Federica Grillo, Tullio Florio, Francesco Ferraù, Elda Kara, Giuseppe Fanciulli, Antongiulio Faggiano, Annamaria Colao and NIKE Group
In the last few years, the therapeutic approach for neuroendocrine neoplasms (NENs) has changed dramatically following the approval of several novel targeted treatments. The multitarget tyrosine kinase inhibitor (MTKI), sunitinib malate, has been approved by Regulatory Agencies in pancreatic NENs. The MTKI class, however, includes several other molecules (approved for other conditions), which are currently being studied in NENs. An in-depth review on the studies published on the MTKIs in neuroendocrine tumors such as axitinib, cabozantinib, famitinib, lenvatinib, nintedanib, pazopanib, sorafenib and sulfatinib was performed. Furthermore, we extensively searched on the Clinical Trial Registries databases worldwide, in order to collect information on the ongoing clinical trials related to this topic.
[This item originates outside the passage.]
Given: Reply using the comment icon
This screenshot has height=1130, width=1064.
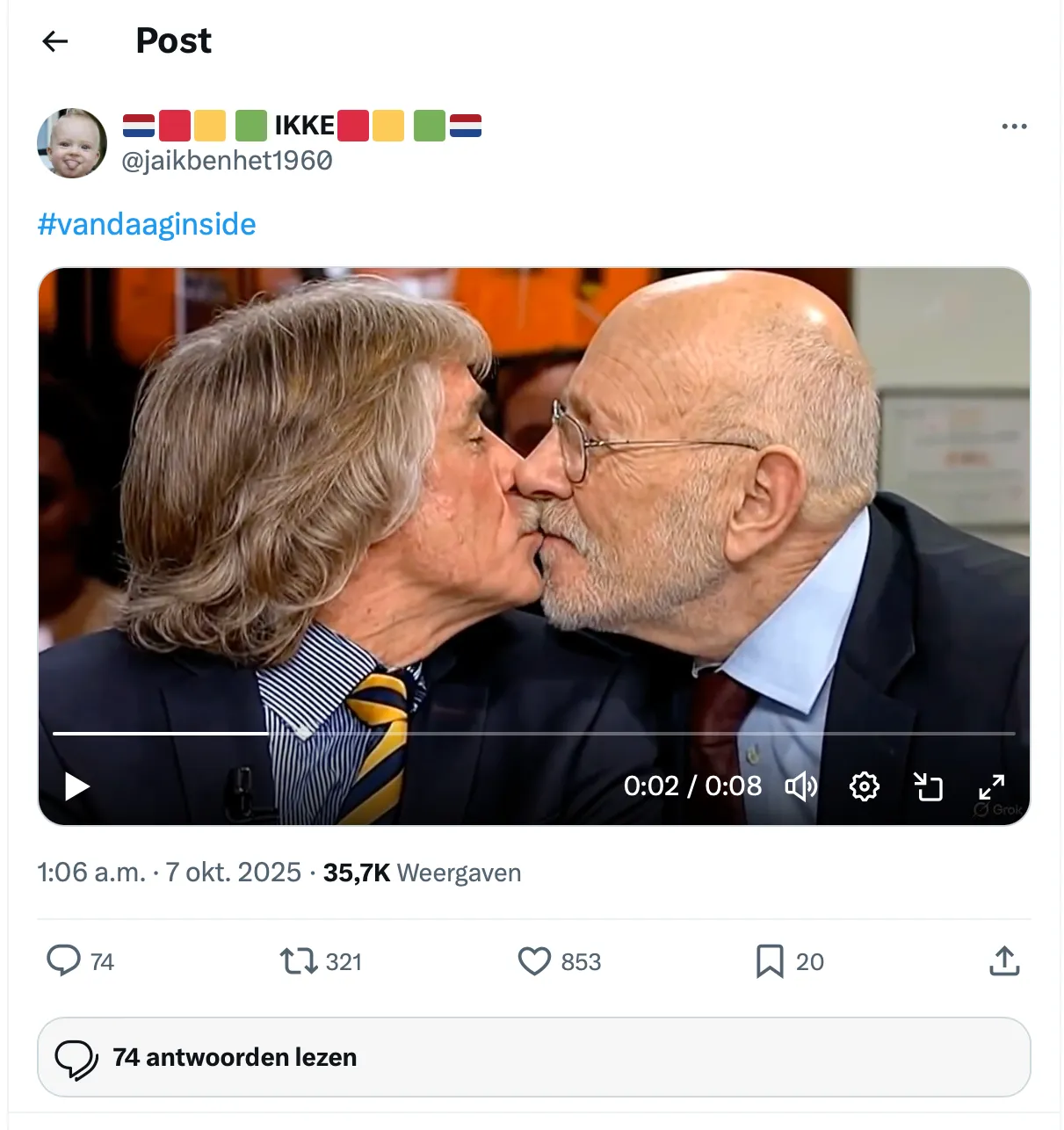Looking at the screenshot, I should [x=63, y=961].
Our systematic analysis on emerging MTKIs in the treatment of gastroenteropancreatic and lung NENs identifies in vitro and in vivo studies, which demonstrate anti-tumor activity of diverse MTKIs on neuroendocrine cells and tumors. Moreover, for the first time in the literature, we report an updated view concerning the upcoming clinical trials in this field: presently, phase I, II and III clinical trials are ongoing and will include, overall, a staggering 1667 patients. This fervid activity underlines the increasing interest of the scientific community in the use of emerging MTKIs in NEN treatment.